(Stored items)
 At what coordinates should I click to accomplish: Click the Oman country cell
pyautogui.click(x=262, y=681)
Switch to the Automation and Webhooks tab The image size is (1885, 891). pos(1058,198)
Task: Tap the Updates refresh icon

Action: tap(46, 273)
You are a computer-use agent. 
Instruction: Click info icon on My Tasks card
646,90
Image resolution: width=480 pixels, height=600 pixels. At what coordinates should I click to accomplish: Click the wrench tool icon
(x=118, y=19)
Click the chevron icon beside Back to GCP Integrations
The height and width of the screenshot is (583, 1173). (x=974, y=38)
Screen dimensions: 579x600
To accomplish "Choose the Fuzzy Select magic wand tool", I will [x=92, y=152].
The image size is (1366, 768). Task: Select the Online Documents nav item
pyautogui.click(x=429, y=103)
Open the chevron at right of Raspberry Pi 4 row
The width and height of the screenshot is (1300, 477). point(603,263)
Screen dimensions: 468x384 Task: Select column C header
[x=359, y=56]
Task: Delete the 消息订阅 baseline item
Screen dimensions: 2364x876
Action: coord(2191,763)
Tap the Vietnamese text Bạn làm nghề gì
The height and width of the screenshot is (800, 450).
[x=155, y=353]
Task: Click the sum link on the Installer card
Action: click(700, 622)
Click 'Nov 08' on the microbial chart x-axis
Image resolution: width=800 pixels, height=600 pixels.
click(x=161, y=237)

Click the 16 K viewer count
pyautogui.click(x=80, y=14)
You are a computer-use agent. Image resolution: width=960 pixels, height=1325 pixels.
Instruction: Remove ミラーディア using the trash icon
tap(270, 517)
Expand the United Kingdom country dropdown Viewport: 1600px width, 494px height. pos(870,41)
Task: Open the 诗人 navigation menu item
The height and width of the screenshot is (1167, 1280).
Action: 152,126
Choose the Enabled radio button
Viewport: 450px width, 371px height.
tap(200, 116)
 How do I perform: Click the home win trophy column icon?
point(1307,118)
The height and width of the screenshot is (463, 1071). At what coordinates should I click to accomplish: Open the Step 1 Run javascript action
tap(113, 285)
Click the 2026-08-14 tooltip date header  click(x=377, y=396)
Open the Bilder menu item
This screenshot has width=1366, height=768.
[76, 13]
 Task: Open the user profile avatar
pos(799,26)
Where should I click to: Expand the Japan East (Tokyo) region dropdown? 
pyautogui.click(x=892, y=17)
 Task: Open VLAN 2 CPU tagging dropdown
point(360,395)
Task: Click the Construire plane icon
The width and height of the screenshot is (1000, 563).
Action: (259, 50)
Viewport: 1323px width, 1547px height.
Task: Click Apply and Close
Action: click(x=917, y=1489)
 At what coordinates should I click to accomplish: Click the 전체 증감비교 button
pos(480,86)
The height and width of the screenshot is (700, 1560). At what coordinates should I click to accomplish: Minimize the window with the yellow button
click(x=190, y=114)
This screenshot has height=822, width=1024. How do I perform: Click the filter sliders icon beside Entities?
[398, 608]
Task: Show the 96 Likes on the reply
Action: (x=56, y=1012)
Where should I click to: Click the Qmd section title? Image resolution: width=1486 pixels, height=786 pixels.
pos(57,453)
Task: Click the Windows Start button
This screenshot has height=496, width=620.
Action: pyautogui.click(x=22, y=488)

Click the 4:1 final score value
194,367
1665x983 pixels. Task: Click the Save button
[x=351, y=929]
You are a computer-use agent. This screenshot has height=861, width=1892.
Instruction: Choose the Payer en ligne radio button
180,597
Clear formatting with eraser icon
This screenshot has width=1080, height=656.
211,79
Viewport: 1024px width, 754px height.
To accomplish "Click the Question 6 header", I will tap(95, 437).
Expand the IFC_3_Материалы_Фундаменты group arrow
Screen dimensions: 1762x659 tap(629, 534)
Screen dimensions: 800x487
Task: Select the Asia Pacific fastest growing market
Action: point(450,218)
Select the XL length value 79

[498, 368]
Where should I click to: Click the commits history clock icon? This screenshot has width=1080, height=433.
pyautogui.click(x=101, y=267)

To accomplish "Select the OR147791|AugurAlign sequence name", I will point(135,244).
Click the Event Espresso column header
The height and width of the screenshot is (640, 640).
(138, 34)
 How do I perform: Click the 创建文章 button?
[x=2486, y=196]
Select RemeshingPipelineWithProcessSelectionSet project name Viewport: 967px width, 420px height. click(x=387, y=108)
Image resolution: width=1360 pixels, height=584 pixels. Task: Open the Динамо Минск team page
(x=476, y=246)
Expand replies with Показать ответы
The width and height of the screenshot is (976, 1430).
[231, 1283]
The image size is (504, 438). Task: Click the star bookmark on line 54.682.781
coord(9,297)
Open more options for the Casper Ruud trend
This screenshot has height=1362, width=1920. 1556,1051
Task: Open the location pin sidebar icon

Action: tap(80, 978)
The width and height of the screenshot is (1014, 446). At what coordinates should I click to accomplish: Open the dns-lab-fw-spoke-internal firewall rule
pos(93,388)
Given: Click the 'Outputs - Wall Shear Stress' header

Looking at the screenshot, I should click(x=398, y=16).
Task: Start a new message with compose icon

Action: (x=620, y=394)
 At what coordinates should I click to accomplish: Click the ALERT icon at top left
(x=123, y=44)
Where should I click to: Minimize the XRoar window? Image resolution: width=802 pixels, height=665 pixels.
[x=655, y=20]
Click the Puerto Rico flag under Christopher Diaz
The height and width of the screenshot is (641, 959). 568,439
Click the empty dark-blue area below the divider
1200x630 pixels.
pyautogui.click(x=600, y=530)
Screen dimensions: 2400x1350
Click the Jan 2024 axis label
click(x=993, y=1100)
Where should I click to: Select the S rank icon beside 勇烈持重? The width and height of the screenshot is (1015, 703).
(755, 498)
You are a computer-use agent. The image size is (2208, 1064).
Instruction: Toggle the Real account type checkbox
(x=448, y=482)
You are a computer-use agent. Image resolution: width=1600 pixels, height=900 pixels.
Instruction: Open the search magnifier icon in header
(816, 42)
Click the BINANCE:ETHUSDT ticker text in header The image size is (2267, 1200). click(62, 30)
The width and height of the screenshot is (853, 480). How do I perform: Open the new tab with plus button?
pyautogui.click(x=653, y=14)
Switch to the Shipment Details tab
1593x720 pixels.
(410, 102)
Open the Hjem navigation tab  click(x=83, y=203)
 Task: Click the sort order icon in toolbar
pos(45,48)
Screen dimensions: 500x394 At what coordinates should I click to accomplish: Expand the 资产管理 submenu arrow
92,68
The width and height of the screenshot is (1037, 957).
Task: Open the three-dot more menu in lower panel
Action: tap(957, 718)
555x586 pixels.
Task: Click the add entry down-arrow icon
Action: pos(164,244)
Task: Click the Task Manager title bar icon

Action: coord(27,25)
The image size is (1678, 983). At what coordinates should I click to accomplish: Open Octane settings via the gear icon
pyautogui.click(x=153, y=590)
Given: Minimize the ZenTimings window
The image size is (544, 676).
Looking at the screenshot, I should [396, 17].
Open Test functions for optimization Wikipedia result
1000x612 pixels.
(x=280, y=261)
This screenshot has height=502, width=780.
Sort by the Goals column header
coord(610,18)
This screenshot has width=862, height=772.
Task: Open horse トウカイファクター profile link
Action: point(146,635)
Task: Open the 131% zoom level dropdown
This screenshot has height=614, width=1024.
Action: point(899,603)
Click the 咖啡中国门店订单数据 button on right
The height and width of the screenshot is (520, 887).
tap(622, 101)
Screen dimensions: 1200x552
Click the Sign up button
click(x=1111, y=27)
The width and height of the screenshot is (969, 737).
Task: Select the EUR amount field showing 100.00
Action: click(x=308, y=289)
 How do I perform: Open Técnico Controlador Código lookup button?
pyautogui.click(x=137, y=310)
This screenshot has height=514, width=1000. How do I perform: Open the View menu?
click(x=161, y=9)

### Required action:
Please output only the lines from the one holding "This screenshot has height=614, width=1024." to the end of the records, first and last included, exactly as they appear.

### Solution to this task:
This screenshot has height=614, width=1024.
Action: point(899,603)
Click the 咖啡中国门店订单数据 button on right
The height and width of the screenshot is (520, 887).
tap(622, 101)
Screen dimensions: 1200x552
Click the Sign up button
click(x=1111, y=27)
The width and height of the screenshot is (969, 737).
Task: Select the EUR amount field showing 100.00
Action: click(x=308, y=289)
 How do I perform: Open Técnico Controlador Código lookup button?
pyautogui.click(x=137, y=310)
This screenshot has height=514, width=1000. How do I perform: Open the View menu?
click(x=161, y=9)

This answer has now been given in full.